Exercise goal
From the records below, transcribe only the lines running from the one with "féminin (133, 1488)" through the one with "de (36, 2475)". Keep both of those end lines.

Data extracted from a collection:
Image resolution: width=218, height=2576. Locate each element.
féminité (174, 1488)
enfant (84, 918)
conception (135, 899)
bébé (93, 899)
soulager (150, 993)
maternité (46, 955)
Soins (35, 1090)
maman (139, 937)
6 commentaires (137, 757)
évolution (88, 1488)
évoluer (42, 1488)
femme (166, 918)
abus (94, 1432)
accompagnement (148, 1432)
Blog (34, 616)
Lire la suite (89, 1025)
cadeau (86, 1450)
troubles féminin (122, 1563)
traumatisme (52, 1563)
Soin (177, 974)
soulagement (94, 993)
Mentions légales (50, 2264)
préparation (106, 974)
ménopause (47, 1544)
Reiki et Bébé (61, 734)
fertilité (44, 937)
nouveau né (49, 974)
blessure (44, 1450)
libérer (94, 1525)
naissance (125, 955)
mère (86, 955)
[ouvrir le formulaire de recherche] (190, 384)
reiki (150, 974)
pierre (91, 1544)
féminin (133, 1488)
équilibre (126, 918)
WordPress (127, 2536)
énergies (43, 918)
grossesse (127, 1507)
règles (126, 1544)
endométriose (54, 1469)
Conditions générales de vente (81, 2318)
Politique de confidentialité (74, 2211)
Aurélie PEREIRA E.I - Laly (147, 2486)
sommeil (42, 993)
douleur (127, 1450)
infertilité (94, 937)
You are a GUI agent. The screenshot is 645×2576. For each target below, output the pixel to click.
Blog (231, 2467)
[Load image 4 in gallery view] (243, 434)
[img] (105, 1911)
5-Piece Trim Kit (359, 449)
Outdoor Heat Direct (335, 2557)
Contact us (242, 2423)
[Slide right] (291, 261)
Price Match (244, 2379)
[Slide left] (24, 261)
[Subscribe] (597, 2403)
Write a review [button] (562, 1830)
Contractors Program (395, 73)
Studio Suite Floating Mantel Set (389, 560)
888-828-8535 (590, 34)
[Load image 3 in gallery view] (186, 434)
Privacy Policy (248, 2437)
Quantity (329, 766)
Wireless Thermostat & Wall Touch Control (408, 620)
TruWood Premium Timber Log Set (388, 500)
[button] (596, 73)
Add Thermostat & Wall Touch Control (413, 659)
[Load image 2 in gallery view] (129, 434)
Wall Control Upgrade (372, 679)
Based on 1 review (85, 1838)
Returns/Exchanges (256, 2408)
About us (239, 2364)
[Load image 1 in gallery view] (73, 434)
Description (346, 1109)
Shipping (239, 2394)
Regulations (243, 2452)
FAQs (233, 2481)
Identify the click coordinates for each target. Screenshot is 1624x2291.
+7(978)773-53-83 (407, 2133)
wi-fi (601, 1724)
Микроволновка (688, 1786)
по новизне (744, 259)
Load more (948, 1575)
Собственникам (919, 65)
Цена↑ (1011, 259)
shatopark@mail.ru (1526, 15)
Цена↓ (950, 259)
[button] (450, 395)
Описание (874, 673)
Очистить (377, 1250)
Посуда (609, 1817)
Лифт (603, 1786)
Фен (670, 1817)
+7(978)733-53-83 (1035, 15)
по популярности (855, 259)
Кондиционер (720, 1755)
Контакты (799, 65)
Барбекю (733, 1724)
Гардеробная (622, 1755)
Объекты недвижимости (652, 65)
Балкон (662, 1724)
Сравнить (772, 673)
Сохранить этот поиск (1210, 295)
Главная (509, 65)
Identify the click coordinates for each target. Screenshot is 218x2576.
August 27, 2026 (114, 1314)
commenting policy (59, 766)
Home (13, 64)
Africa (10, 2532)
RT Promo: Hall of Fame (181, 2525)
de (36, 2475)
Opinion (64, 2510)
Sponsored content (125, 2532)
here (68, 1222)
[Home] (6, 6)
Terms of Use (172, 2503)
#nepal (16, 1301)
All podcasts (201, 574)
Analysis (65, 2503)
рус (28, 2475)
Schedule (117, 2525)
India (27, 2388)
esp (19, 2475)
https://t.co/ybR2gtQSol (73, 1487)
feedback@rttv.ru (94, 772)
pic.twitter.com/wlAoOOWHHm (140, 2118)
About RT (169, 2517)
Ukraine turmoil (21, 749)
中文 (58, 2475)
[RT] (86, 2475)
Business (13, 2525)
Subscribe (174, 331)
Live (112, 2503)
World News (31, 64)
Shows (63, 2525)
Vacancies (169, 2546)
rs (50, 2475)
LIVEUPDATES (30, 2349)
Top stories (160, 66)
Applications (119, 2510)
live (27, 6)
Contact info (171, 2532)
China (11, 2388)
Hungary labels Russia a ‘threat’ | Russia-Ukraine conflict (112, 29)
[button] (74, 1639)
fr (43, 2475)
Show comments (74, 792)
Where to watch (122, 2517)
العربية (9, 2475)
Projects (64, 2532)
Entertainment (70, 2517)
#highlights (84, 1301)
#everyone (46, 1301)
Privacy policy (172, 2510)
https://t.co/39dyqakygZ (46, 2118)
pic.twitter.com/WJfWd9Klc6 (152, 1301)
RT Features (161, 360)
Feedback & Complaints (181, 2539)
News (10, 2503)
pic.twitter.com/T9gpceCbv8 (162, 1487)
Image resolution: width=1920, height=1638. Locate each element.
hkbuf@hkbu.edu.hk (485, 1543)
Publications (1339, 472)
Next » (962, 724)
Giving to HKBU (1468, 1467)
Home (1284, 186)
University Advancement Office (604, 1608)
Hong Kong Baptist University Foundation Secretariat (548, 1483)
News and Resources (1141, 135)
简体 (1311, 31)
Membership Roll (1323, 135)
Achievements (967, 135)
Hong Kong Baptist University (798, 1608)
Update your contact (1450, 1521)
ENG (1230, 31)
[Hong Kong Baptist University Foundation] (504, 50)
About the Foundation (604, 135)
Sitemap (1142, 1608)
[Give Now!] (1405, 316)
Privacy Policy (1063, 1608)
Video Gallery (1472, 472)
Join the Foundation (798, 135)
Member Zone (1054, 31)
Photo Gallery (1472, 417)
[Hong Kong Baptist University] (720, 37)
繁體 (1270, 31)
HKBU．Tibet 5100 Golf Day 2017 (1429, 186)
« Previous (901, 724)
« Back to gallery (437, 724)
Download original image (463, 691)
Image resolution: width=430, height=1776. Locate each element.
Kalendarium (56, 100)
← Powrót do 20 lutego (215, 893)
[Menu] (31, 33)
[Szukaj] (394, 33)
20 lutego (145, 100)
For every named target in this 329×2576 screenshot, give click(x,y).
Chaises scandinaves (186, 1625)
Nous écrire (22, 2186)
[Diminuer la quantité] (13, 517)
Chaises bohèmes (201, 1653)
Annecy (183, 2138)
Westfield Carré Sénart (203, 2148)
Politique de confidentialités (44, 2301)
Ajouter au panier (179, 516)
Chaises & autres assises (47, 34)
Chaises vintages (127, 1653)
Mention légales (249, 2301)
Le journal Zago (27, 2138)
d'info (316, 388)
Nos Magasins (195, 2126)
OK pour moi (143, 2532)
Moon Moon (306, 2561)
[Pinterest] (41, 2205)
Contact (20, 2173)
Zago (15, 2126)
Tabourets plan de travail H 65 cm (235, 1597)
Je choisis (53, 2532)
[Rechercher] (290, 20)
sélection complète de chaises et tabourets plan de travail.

Your solution
féminin (133, 1488)
équilibre (126, 918)
WordPress (127, 2536)
énergies (43, 918)
grossesse (127, 1507)
règles (126, 1544)
endométriose (54, 1469)
Conditions générales de vente (81, 2318)
Politique de confidentialité (74, 2211)
Aurélie PEREIRA E.I - Laly (147, 2486)
sommeil (42, 993)
douleur (127, 1450)
infertilité (94, 937)
You are a GUI agent. The screenshot is 645×2576. For each target below, output the pixel to click.
Blog (231, 2467)
[Load image 4 in gallery view] (243, 434)
[img] (105, 1911)
5-Piece Trim Kit (359, 449)
Outdoor Heat Direct (335, 2557)
Contact us (242, 2423)
[Slide right] (291, 261)
Price Match (244, 2379)
[Slide left] (24, 261)
[Subscribe] (597, 2403)
Write a review [button] (562, 1830)
Contractors Program (395, 73)
Studio Suite Floating Mantel Set (389, 560)
888-828-8535 (590, 34)
[Load image 3 in gallery view] (186, 434)
Privacy Policy (248, 2437)
Quantity (329, 766)
Wireless Thermostat & Wall Touch Control (408, 620)
TruWood Premium Timber Log Set (388, 500)
[button] (596, 73)
Add Thermostat & Wall Touch Control (413, 659)
[Load image 2 in gallery view] (129, 434)
Wall Control Upgrade (372, 679)
Based on 1 review (85, 1838)
Returns/Exchanges (256, 2408)
About us (239, 2364)
[Load image 1 in gallery view] (73, 434)
Description (346, 1109)
Shipping (239, 2394)
Regulations (243, 2452)
FAQs (233, 2481)
Identify the click coordinates for each target. Screenshot is 1624x2291.
+7(978)773-53-83 (407, 2133)
wi-fi (601, 1724)
Микроволновка (688, 1786)
по новизне (744, 259)
Load more (948, 1575)
Собственникам (919, 65)
Цена↑ (1011, 259)
shatopark@mail.ru (1526, 15)
Цена↓ (950, 259)
[button] (450, 395)
Описание (874, 673)
Очистить (377, 1250)
Посуда (609, 1817)
Лифт (603, 1786)
Фен (670, 1817)
+7(978)733-53-83 (1035, 15)
по популярности (855, 259)
Кондиционер (720, 1755)
Контакты (799, 65)
Барбекю (733, 1724)
Гардеробная (622, 1755)
Объекты недвижимости (652, 65)
Балкон (662, 1724)
Сравнить (772, 673)
Сохранить этот поиск (1210, 295)
Главная (509, 65)
Identify the click coordinates for each target. Screenshot is 218x2576.
August 27, 2026 (114, 1314)
commenting policy (59, 766)
Home (13, 64)
Africa (10, 2532)
RT Promo: Hall of Fame (181, 2525)
de (36, 2475)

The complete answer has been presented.